Extract provided -
------------

Circuit breakers for LLM calls: prevent cascades

When the LLM provider went down, your whole agent went with it

OpenAI had a 20-minute incident. Your service has retry logic with 3 attempts and exponential backoff. Every request that came in during the incident retried 3 times, waited 2+4+8 seconds on backoff, and eventually timed out. Each failed request consumed a Uvicorn worker for roughly 14 seconds. Your normal capacity of 4 workers was pinned on failing requests. Every new user got a 504 because there were no free workers. The provider outage became an outage of your own service, even for things that did not need the LLM.

This is the cascade, and it is what retry logic alone cannot prevent. Retries are the right answer for a 2-second blip. They are the wrong answer for a 20-minute outage because they amplify the problem instead of containing it. The fix is a circuit breaker: a small state machine that notices when the LLM is failing and fails fast for the duration of the outage, freeing your workers to serve other traffic.

This post is the circuit breaker pattern adapted for LLM calls, the 3 states (closed, open, half-open), the failure window that decides when to trip, and the 50-line implementation that works in a single Python service without external dependencies.

Why do retries alone make outages worse?

------------

Available data -
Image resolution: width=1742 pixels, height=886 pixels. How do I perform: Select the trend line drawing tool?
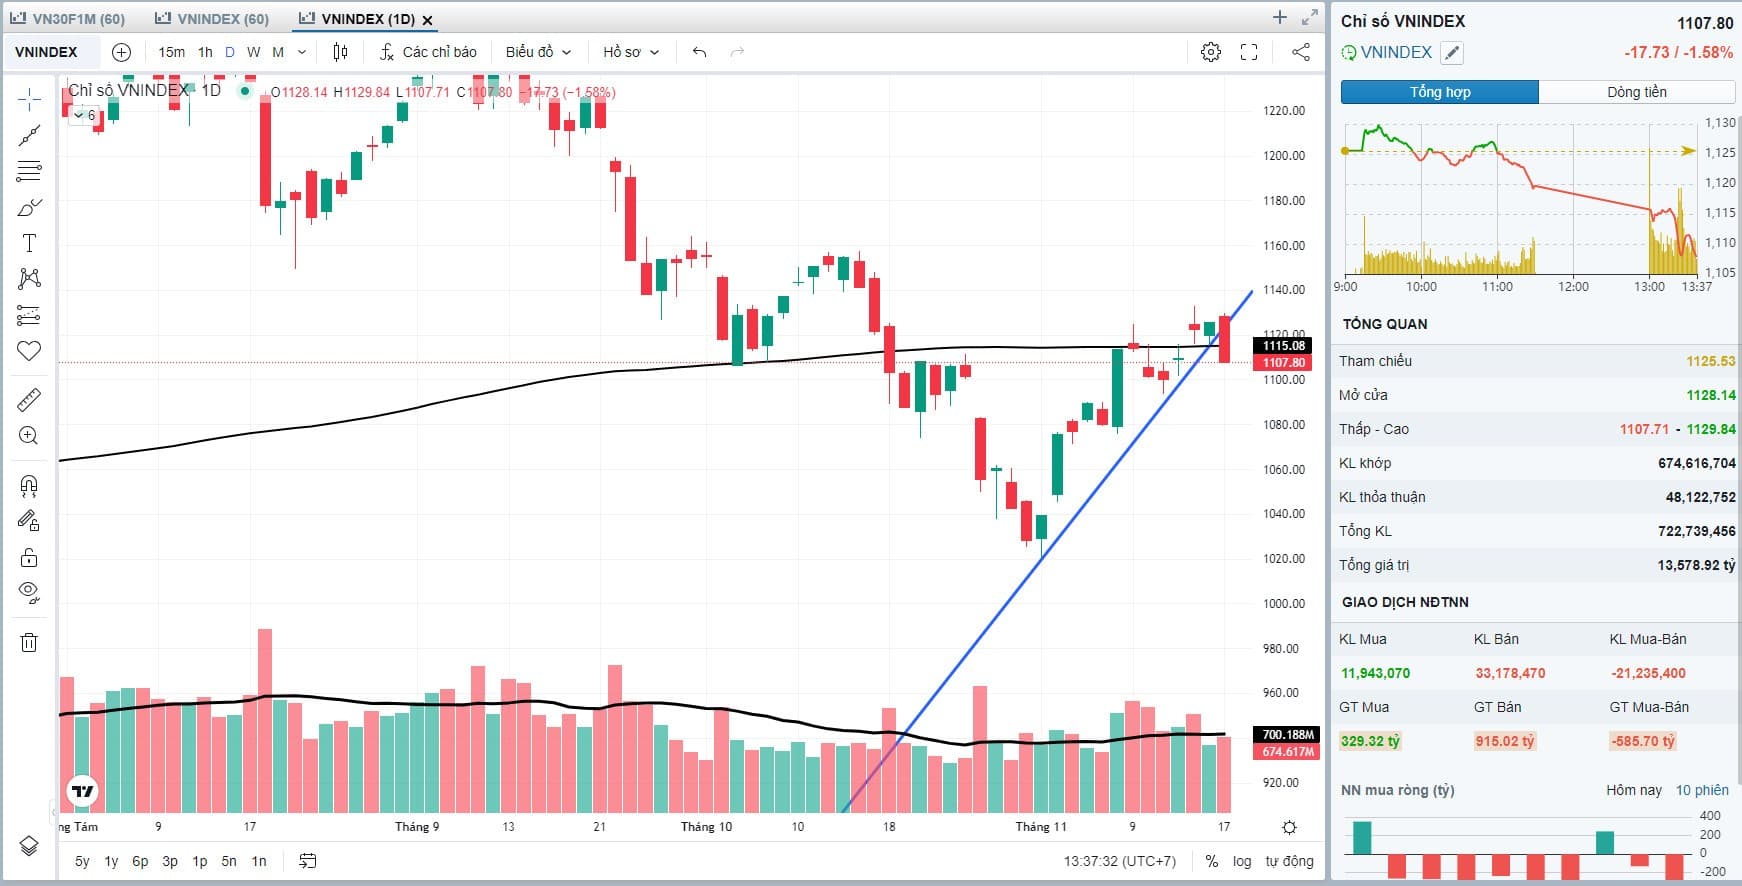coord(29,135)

------------

Tasks to complete -
1: In the post on circuit breakers for LLM calls, translate the sentence "Retries are the right answer for a 2-second blip." into Spanish.
2: Reproduce a passage from the post on circuit breakers for LLM calls: begin at the words that have "Circuit breakers for", and stop after "need the LLM.".

Written responses -
1: Los reintentos son la respuesta correcta para un fallo momentáneo de 2 segundos.

2:
Circuit breakers for LLM calls: prevent cascades

When the LLM provider went down, your whole agent went with it

OpenAI had a 20-minute incident. Your service has retry logic with 3 attempts and exponential backoff. Every request that came in during the incident retried 3 times, waited 2+4+8 seconds on backoff, and eventually timed out. Each failed request consumed a Uvicorn worker for roughly 14 seconds. Your normal capacity of 4 workers was pinned on failing requests. Every new user got a 504 because there were no free workers. The provider outage became an outage of your own service, even for things that did not need the LLM.